Sebagai petinju pro, Wono Royo harus tunduk aturan. Honor tanding dipotong manajer 30% dan 4 % dipotong badan tinju yang mengawasi pertandingan.
Wono Roya bertinju di kelas terbang mini sampai kelas bantam. Setelah lama di Surya Madiun, Wono bergabung dengan sasana tinju yang ada di Kompleks Marinir, Cilandak, Jakarta Selatan. Menggebu-gebu tampil dalam tayangan siaran langsung, era tinju masuk televisi tahun 2000-an. Akhirnya dia harus kembali ke daerah kelahirannya, Pacitan.
Di Pacitan, Wono Roya memanfaatkan hasil keringat bertinju. “Alhamdulillah, saya punya rumah sendiri. Bisa beli motor untuk anak dan menyekolahkan anak. Uangnya dari tinju dulu.”
Anak tertuanya, Ameli Royani sudah Semester 4 di UNEJ Jember jurusan PGSD. Anak keduanya, Erfina Roya Ningrum, siap-siap masuk SMP.
“Perjuangan masih panjang. Sebagai ayah dan meski hanya sebagai mantan petinju, saya akan berusaha menjaga anak sampai kuliah selesai. Kalau kuliah selesai, pasti bisa mendapat pekerjaan yang lebih layak dari saya,” kata Wono Roya.
Wono Roya mengaku relah harus kerja malam. “Saya keamanan di Museum Geopark UNESCO Pemda Pacitan. Besok harinya saya harus keamanan di Kantor Badan Pengelola Keuangan & Aset Daerah (BPKAD) Pacitan. Dari situ saya bisa menghidupi keluarga dan menguliahkan anak di Jember.”

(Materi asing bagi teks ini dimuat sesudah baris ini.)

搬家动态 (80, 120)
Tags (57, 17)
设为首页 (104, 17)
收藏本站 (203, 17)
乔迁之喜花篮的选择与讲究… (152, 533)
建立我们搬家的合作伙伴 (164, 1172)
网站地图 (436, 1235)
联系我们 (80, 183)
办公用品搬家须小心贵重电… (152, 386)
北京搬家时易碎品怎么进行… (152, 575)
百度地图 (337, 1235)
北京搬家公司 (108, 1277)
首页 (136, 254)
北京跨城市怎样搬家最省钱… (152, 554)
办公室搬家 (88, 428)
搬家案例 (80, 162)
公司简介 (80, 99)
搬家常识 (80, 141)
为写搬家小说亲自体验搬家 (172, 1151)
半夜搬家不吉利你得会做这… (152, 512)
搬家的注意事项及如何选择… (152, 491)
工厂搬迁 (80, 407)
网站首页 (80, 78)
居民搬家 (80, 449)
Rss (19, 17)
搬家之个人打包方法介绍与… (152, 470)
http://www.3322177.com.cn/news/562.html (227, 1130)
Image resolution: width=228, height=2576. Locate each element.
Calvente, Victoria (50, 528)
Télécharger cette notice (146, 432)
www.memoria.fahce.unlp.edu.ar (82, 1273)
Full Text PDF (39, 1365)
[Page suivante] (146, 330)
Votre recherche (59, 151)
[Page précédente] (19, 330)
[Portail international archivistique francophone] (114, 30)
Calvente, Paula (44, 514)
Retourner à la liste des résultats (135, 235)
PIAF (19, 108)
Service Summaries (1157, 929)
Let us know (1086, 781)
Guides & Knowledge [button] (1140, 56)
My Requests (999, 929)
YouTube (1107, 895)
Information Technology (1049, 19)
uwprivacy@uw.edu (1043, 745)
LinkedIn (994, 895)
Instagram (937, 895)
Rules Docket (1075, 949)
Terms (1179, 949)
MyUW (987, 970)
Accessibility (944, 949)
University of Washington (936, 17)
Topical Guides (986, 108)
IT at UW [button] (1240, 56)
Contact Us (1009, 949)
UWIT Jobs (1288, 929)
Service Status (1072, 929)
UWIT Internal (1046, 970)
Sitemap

Wono Royo mengaku bukan tipe mantan petinju pemalas. “Dari dulu, setelah lepas dari tinju, saya kerja pengamanan. Satpam. Saya bangga karena saya menyukai pekerjaan saya. Kalau saya malas dan tidak menyukai pekerjaan, mana mungkin saya bisa bertahan seperti sekarang. Kalau malas mungkin saya ini sudah menyandang status pengangguran.”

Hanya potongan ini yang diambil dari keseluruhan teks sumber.